Votação


Comitê divulga práticas de segurança sanitária para eleitores

Uma das principais práticas é a obrigatoriedade do uso de máscara e apresentação de um documento com foto

Neste ano, o registro biométrico foi desabilitado do pleito
Neste ano, o registro biométrico foi desabilitado do pleito | Foto: Divulgação

Manaus - A fim de garantir a segurança sanitária dos eleitores, o Comitê de Combate à Corrupção e ao Caixa Dois Eleitoral do Estado do Amazonas divulgou regras e condutas que devem ser adotadas pelo eleitorado manauara no próximo domingo (15).

O plano aprovado pelo Tribunal Superior Eleitoral (TSE) é baseado na Lei Federal 13.979/2020 (de enfrentamento ao coronavírus) e prevê, entre outras normas, a obrigatoriedade do uso de máscara e apresentação de um documento com foto no dia da eleição. 

De acordo com o promotor Eleitoral do Ministério Público do Amazonas (MP), Weslei Machado, foi criado um procedimento padrão para evitar qualquer tipo de contato e troca de documentos entre eleitor e mesários e o registro biométrico foi desabilitado.

“Por isso, é imprescindível a apresentação de um documento com foto para que o eleitor possa ser identificado”, explicou o promotor. 

Machado alertou ainda que só há a necessidade que o eleitor retire a máscara em caso de dúvida suscitada pelo mesário.

“Neste contexto, o eleitor deve dar um passo atrás para tomar distanciamento, baixar a máscara, para sanar a eventual dúvida que tenha surgido no momento de sua identificação, recolocá-la, assinar o caderno de votação, fazer a higienização das mãos com álcool em gel disponível em todos os o locais de votação, e efetivamente votar”, explicou o promotor.   

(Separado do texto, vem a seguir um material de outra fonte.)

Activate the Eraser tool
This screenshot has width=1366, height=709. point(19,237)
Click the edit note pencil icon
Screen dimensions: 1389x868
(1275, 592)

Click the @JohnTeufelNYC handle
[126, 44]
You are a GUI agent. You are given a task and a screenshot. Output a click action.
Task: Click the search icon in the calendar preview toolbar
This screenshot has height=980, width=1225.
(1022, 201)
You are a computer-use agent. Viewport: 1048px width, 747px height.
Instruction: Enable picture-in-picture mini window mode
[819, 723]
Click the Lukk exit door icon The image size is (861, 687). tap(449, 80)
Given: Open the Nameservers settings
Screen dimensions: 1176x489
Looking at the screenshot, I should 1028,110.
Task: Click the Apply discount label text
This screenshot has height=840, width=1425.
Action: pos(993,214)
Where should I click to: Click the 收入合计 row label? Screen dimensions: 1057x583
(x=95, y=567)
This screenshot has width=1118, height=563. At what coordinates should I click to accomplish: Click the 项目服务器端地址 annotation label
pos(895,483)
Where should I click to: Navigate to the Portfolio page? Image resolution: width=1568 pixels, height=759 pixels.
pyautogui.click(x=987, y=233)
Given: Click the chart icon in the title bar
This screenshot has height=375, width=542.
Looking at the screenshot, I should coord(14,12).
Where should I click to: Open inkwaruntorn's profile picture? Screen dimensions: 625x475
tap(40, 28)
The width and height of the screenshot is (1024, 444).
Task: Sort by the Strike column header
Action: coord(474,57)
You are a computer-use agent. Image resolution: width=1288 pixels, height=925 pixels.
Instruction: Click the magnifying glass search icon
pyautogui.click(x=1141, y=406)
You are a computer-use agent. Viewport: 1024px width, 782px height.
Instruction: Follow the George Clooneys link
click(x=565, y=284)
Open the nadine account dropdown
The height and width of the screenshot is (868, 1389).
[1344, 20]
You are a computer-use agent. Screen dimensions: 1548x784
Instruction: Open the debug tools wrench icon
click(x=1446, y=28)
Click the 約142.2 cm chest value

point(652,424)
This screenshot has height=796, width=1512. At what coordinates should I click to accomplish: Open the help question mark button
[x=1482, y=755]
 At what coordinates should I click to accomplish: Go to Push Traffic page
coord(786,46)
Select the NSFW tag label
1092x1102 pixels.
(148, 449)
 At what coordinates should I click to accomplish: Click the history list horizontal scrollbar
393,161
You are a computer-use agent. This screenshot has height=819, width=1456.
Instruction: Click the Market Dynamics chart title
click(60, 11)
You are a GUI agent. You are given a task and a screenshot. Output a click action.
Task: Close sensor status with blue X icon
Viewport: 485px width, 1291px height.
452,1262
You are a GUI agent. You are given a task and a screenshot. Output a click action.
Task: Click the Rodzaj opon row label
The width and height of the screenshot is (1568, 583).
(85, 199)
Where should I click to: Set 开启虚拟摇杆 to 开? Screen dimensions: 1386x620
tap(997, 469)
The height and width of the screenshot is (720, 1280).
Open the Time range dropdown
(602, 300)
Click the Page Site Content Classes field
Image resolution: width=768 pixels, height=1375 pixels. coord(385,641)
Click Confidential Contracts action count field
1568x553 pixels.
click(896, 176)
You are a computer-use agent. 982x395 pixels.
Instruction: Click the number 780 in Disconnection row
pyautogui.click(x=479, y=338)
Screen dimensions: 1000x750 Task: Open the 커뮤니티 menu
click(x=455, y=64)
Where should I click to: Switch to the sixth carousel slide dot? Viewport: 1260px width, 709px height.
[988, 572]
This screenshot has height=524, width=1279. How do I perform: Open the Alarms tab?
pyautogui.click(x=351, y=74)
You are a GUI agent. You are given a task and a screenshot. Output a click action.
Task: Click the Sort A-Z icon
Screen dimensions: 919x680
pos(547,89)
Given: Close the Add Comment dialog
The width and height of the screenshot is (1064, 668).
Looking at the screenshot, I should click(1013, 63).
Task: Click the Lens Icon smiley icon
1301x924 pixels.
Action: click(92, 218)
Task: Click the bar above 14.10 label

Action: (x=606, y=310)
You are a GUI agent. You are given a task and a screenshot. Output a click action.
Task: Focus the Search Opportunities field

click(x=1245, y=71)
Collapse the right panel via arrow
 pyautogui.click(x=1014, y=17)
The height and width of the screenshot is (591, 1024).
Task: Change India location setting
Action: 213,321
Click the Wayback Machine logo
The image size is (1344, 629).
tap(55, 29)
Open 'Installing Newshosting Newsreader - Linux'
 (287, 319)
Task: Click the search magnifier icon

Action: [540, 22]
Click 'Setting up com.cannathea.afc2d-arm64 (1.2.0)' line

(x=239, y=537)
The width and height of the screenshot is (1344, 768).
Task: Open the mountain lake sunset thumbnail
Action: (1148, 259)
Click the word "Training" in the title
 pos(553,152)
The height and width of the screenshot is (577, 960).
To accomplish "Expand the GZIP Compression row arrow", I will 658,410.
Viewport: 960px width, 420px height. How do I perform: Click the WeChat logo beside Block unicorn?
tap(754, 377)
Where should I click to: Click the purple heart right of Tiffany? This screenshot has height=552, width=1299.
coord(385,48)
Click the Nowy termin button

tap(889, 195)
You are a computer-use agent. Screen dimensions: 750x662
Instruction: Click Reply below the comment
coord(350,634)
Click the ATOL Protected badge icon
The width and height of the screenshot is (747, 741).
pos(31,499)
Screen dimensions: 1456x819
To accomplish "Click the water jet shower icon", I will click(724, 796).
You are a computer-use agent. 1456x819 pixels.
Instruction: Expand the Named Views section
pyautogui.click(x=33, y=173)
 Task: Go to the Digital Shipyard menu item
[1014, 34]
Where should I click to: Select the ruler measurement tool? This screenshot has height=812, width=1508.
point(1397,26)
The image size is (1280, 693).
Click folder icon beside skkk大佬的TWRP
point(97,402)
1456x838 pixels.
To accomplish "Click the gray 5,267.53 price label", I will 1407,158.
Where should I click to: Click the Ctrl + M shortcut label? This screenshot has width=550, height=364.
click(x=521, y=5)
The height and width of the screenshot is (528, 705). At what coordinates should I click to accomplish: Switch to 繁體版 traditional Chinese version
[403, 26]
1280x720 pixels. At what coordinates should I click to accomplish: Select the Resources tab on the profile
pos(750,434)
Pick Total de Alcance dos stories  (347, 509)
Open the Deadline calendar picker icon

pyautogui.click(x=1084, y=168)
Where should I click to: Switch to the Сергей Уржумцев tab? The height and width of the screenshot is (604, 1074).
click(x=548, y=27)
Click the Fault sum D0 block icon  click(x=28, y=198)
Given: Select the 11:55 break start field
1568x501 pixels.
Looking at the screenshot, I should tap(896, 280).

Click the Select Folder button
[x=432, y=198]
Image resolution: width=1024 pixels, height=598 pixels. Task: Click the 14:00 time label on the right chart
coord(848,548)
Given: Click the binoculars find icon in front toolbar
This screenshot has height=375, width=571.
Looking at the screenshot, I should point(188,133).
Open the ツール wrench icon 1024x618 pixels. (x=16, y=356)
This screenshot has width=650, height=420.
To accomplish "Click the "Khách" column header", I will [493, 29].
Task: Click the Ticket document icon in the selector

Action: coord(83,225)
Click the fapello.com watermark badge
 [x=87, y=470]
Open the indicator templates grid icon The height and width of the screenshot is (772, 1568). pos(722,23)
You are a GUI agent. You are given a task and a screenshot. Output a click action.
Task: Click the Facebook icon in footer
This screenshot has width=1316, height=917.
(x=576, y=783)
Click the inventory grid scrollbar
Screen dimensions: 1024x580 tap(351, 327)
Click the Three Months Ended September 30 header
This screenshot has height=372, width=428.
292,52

Quem não estiver com título pode votar, desde que esteja portando um documento oficial com foto. Machado recomenda ainda que o eleitor leve sua própria caneta. “Não é obrigatório, mas é recomendável. Haverá nas sessões álcool em gel e canetas, mas a Justiça Eleitoral recomenda ao eleitor, caso possa, leve sua própria caneta. Este é o conjunto inicial de procedimentos que impacta diretamente a relação entre a justiça e o eleitor. Nas filas, haverá o distanciamento de mínimo de um metro”, completou Machado.  

O plano de segurança sanitária da Justiça Eleitoral prevê ainda a distribuição de mascaras e protetor facial aos mais de 2,1 milhões de voluntários que atuarão como mesários em todo País. O quantitativo a ser distribuído é suficiente para que possam ser substituídas a cada quatro horas, de acordo com o promotor eleitoral. 

Ausência por Covid

Os eleitores que, entre os dias 02.11 ou até o dia da eleição, tenham sido diagnosticados ou apresentem os sintomas da covid-19, não devem votar. De acordo com o promotor, o eleitor deve justificar sua ausência, demonstrando que foi diagnosticado com o novo coronavírus e o que irá isentá-lo de multas e penalidades pelo não comparecimento, uma vez que o voto é obrigatório.  

Propaganda

No dia da eleição, fica proibida qualquer forma de propaganda: não pode carro de som, tentar convencer o eleitor no dia do voto, novas postagens nas redes sociais, e muito menos promover a aglomeração de pessoas , distribuição de santinhos , entre outros. 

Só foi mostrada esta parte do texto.